Arguing that “religion” is an invalid category

For the past two or three decades, there have been scholars who have argued (fairly persuaively, in my view) that “religion” is not a particularly useful category. I’m currently working my way through Tim Fitzgerald’s book The Ideology of Religious Studies (Oxford Univ. Press, 2000), and Fitzgerald offers some compelling arguments why “religion” is not a useful category for academic study. For example:

“Claims … that religion is a phenomenon, or humans are religious beings, or all societies have religion(s), or religion is an aspect of society, or society is an aspect of religion imply a further proposition that ‘religion’ indicates some reality that is not already covered by ‘society’ and ‘culture,’ that religion is something over and above and additional to society and culture. Outside of a specific theological claim, this implication is, I believe, a fallacy. This is because there are virtually no situations now in the scholarly literature produced by religious studies writers where religion has any useful work to do as an analytical category pointing us to some distinctive aspect of human reality. The word ‘religion’ is now used to refer to so many different things that it has become virtually synonymous with ‘culture’ and ‘society’ in the broadest senses….” (p. 222)

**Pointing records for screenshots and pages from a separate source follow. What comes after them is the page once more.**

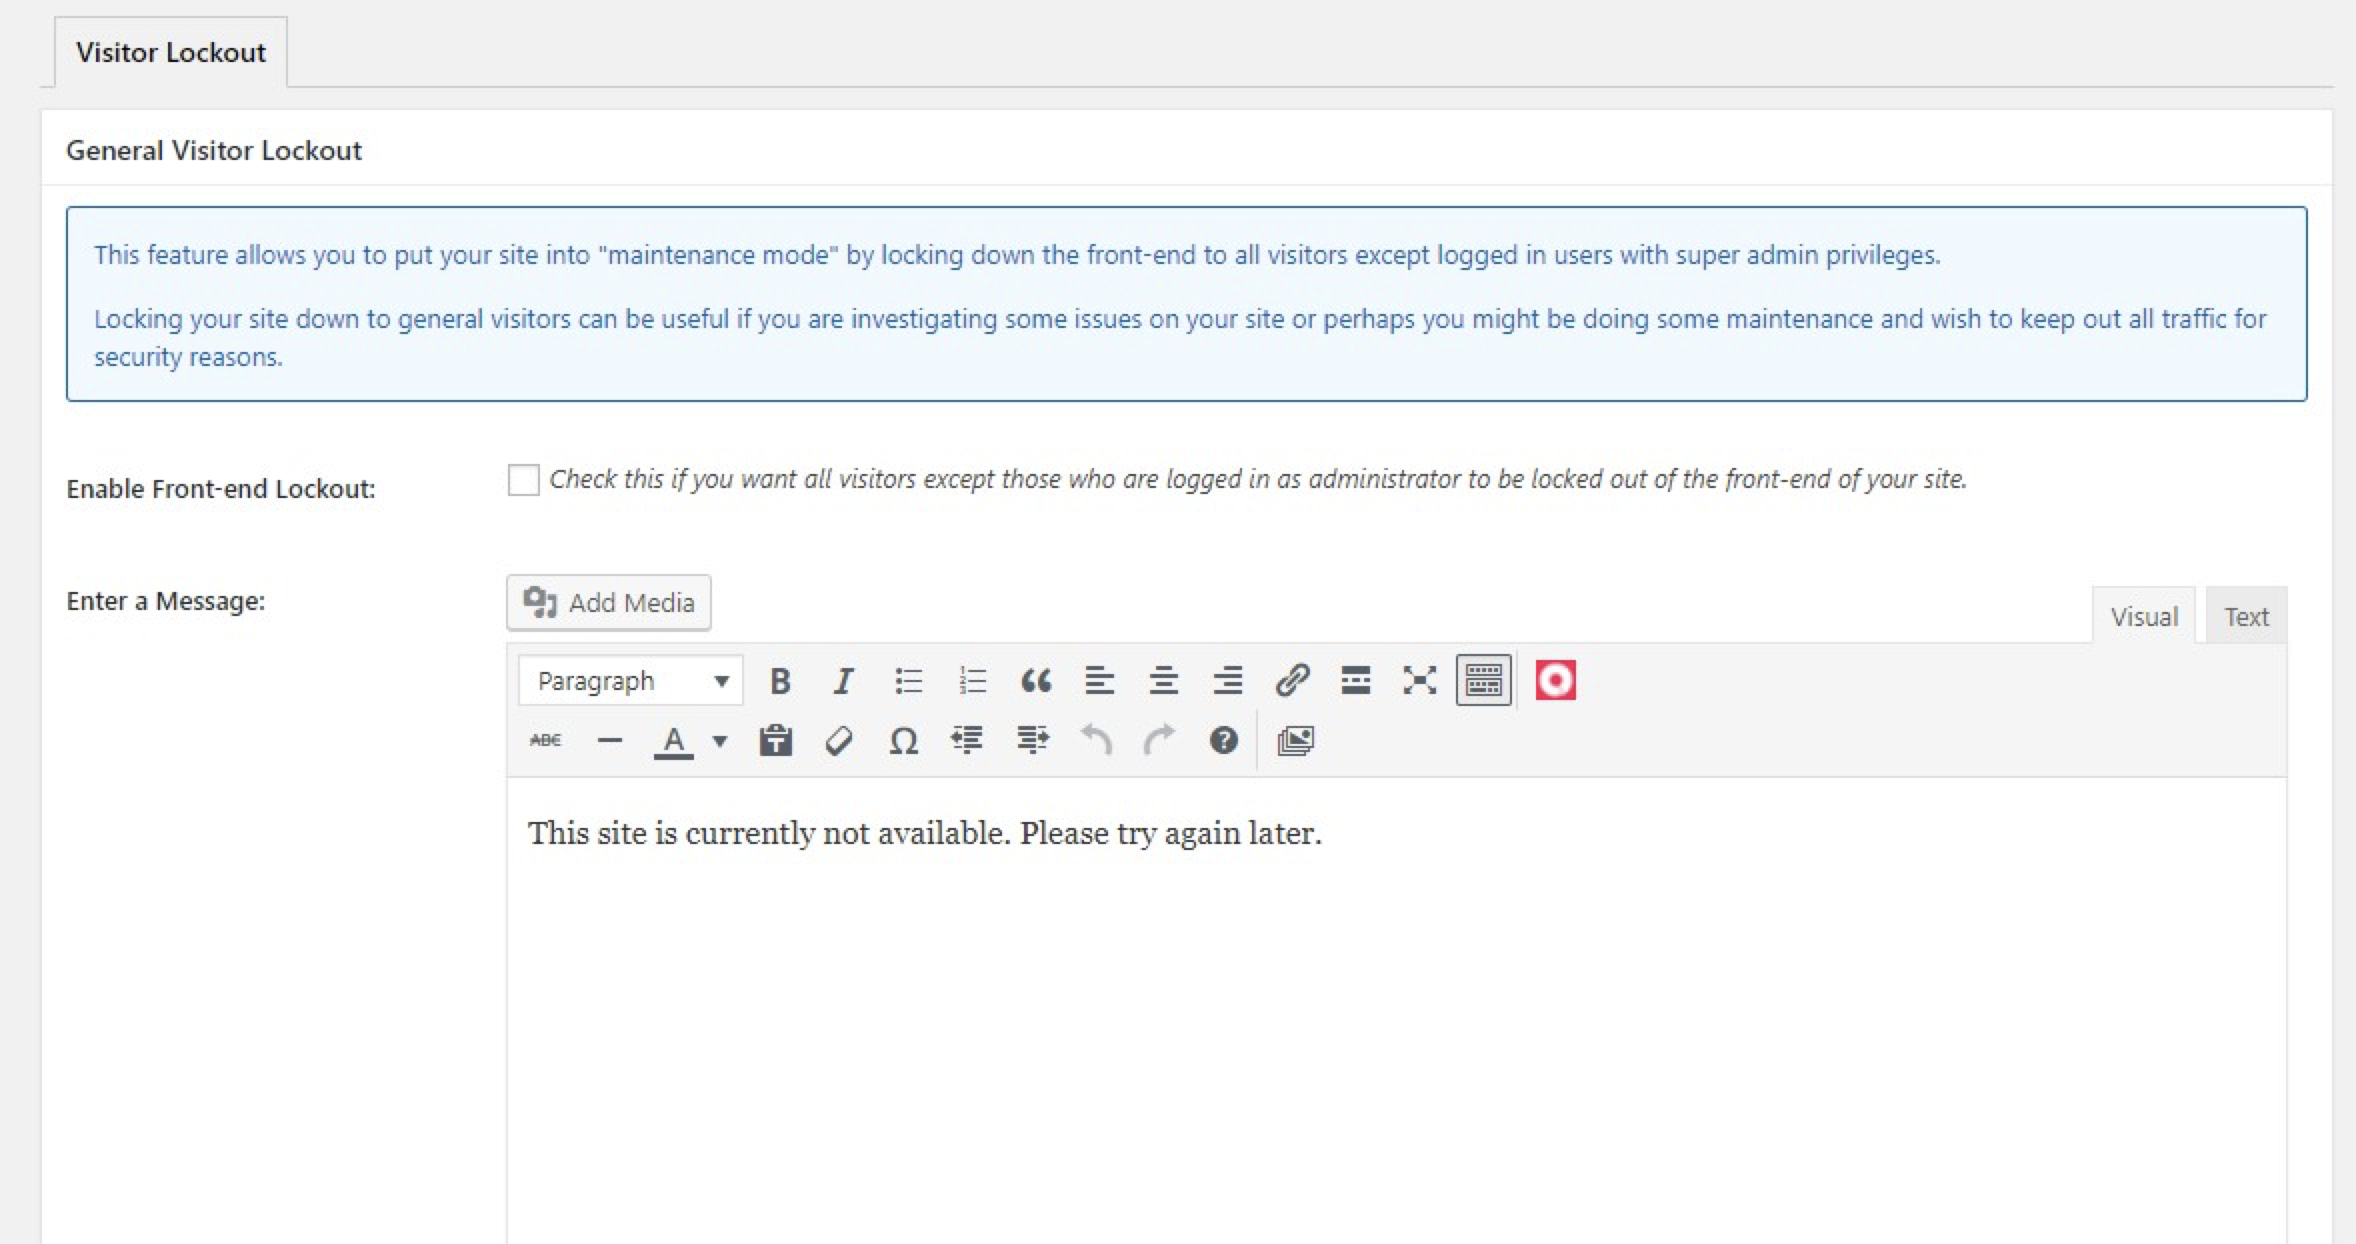The height and width of the screenshot is (1244, 2356).
Task: Insert a numbered list
Action: click(x=972, y=681)
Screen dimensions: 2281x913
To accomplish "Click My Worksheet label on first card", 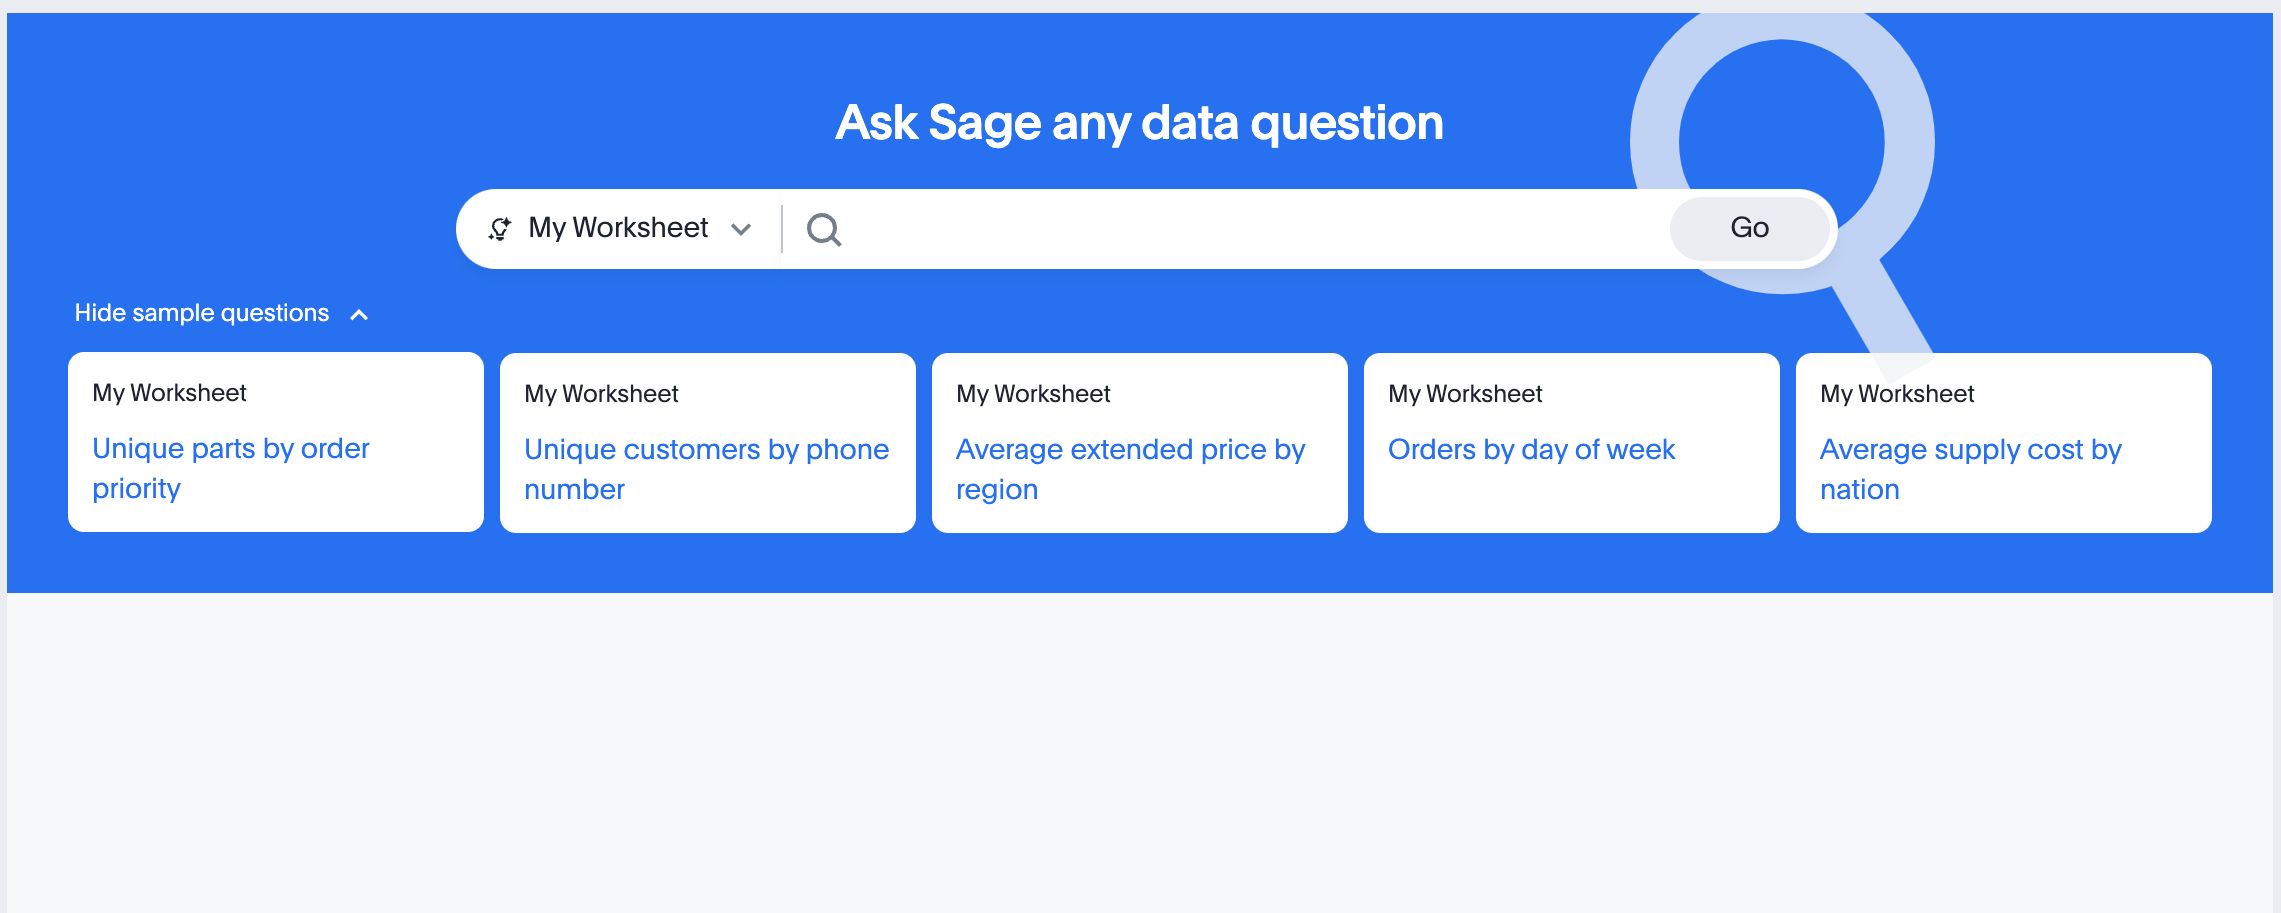I will 168,392.
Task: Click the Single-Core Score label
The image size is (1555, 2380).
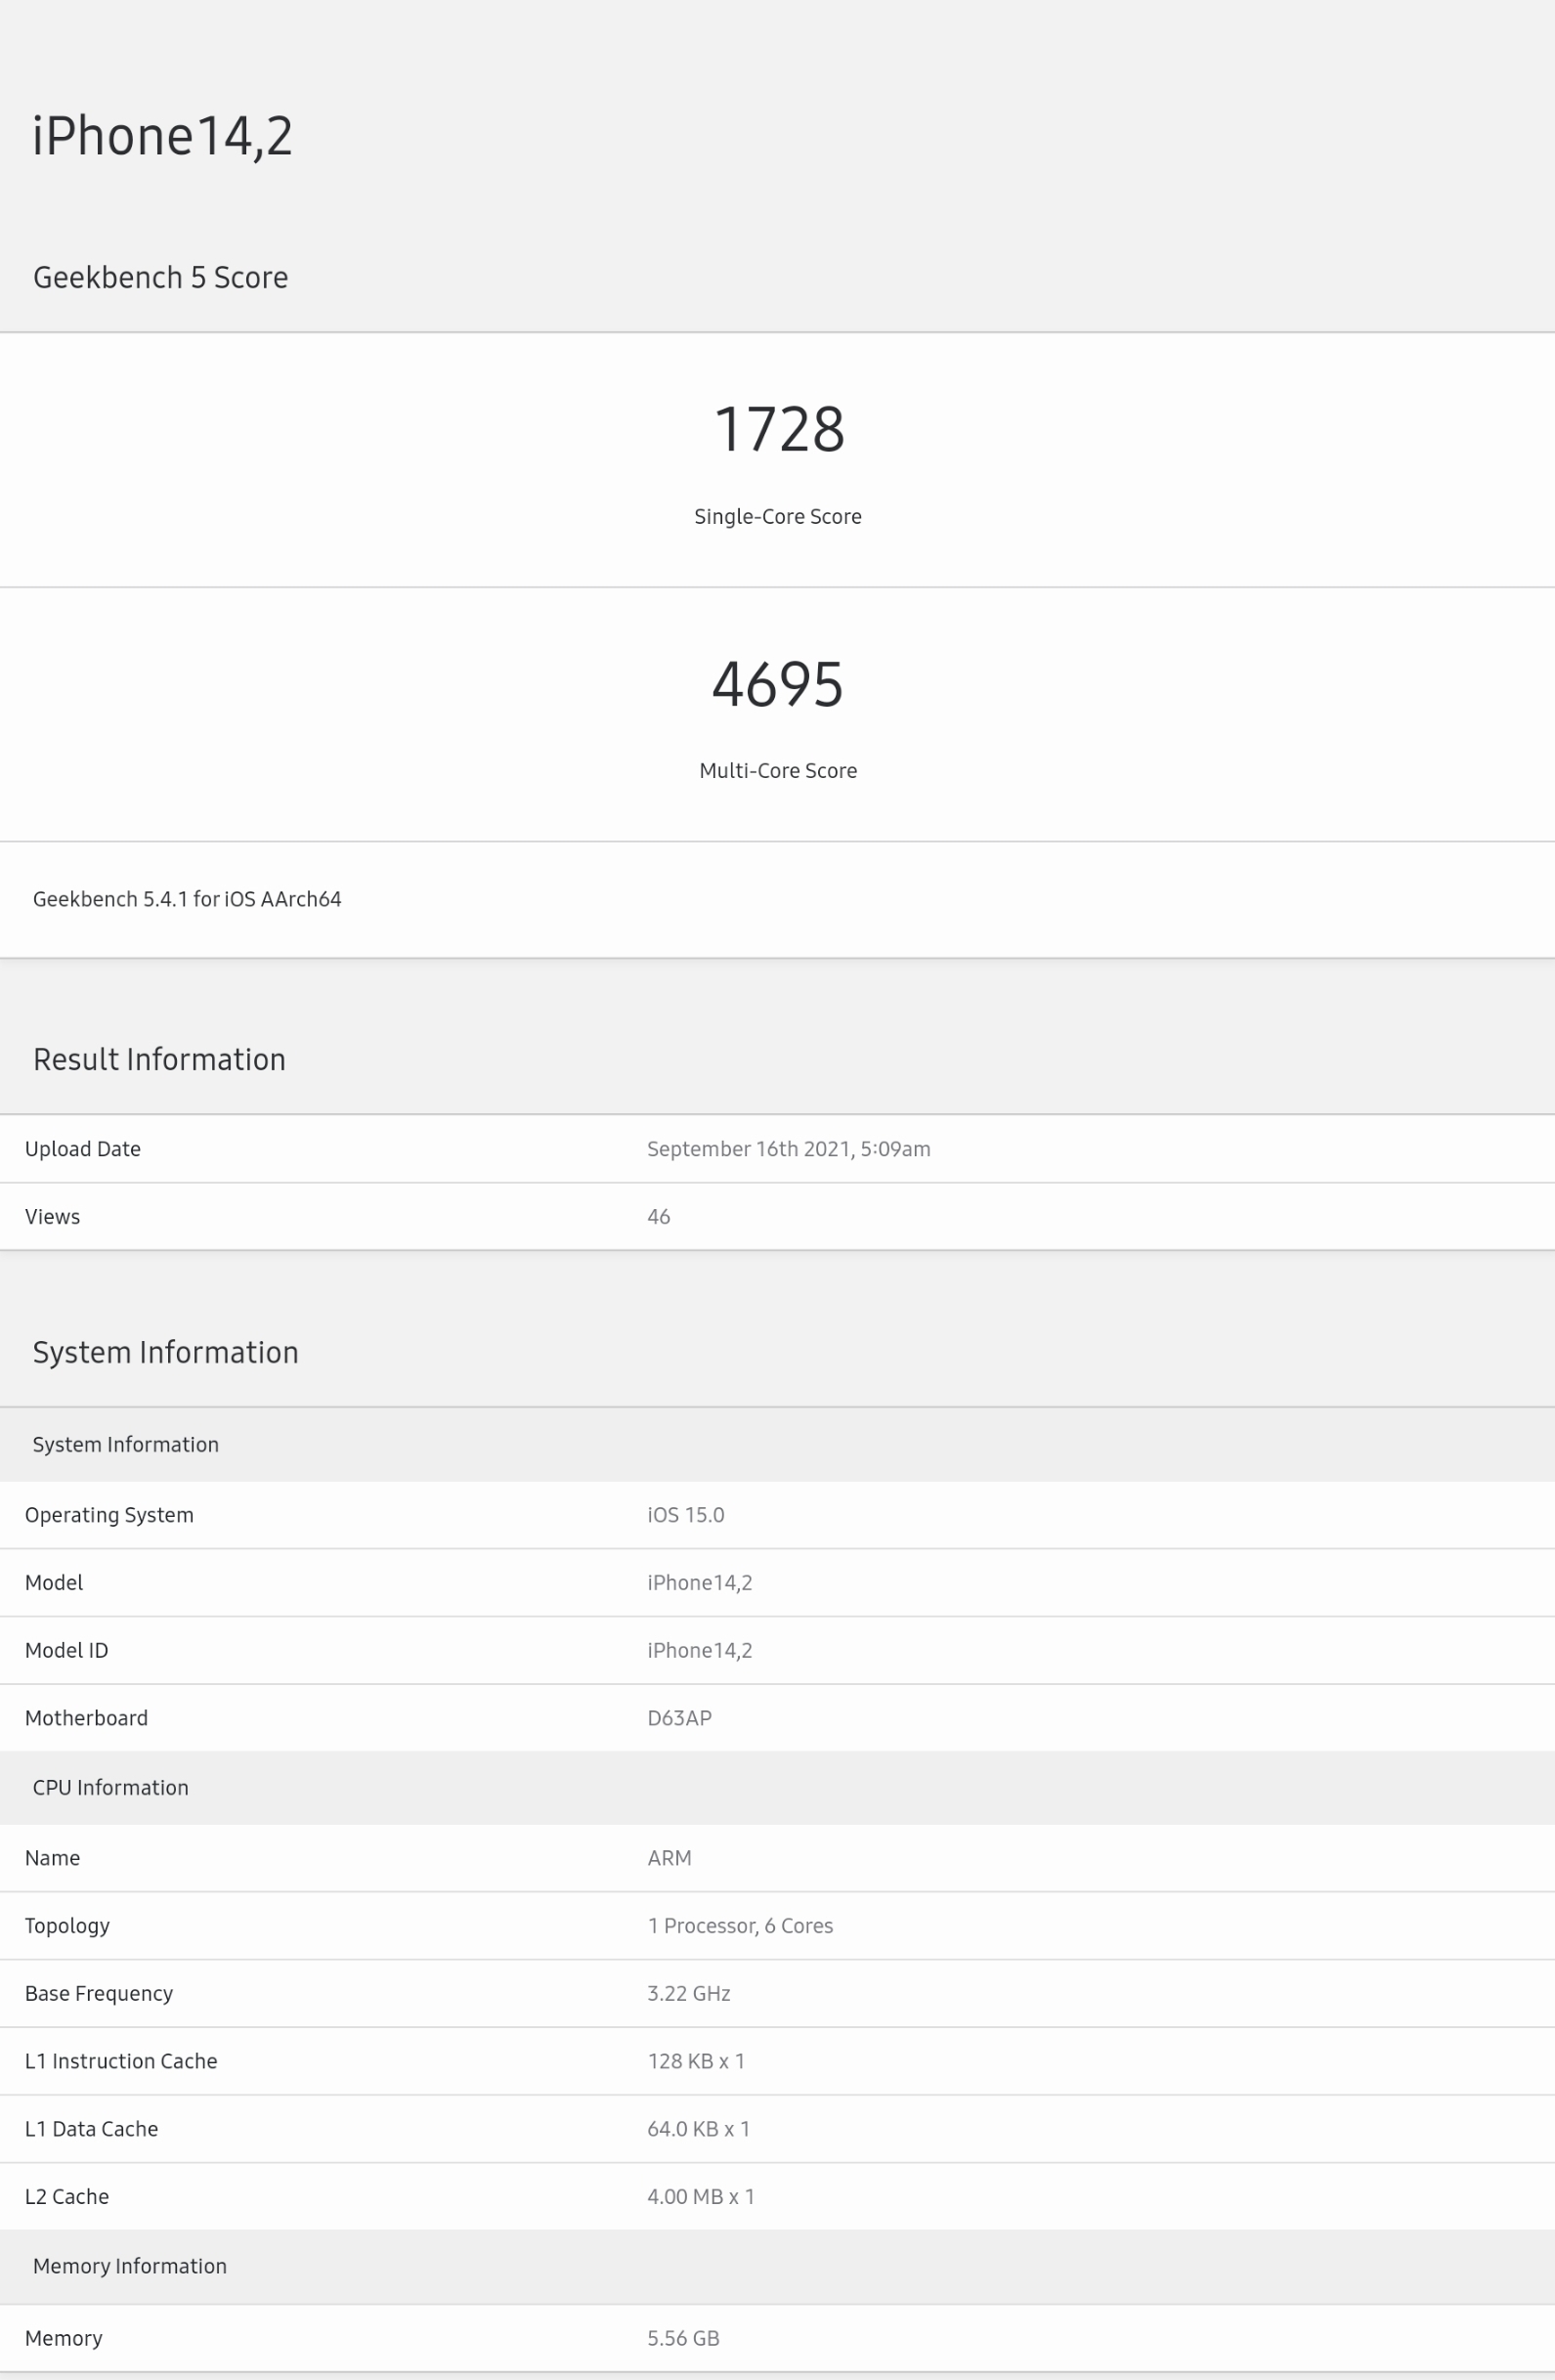Action: point(777,516)
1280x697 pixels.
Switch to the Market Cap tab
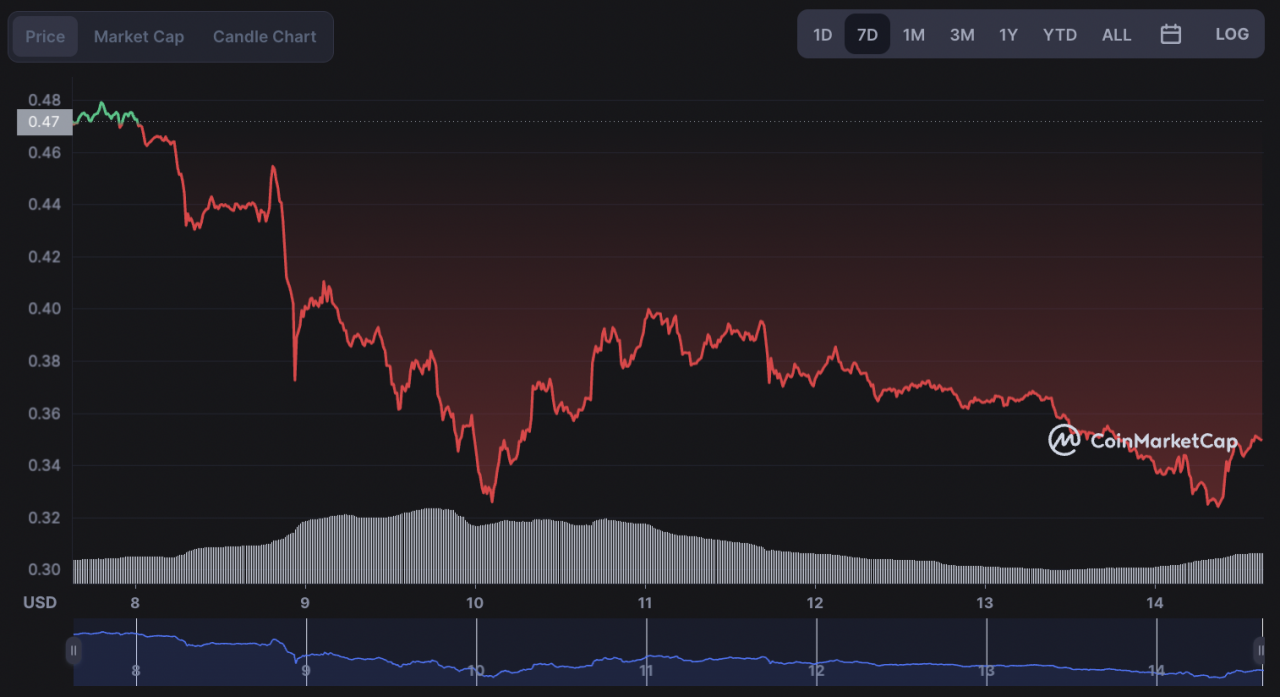139,36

I find a great deal to agree with in this statement. Having had some training the fine arts, I’m more inclined to think of ‘religion’ as part of one specific aspect of culture, the arts: a religious building combines architecture and installation art; religious services are performance art with music, or maybe they’re drama, improv, theatre games; ritual is conceptual art (or is conceptual art ritual? they’re hard to tell apart).

One of the differences between what we call “religion” and what we call “art” in our culture is that “art” is made by experts and bought and sold by rich people, whereas “religion” is co-created by a few experts and lots more non-experts, and it is (in many cases) self-funded and not consumed but participatory. If that’s the case, then when I look at the continuum from art (created by experts, consumed by rich people) to religion (co-created by non-experts, participatory-not-consumed), I want to be on the far left of the “religion” end of the continuum.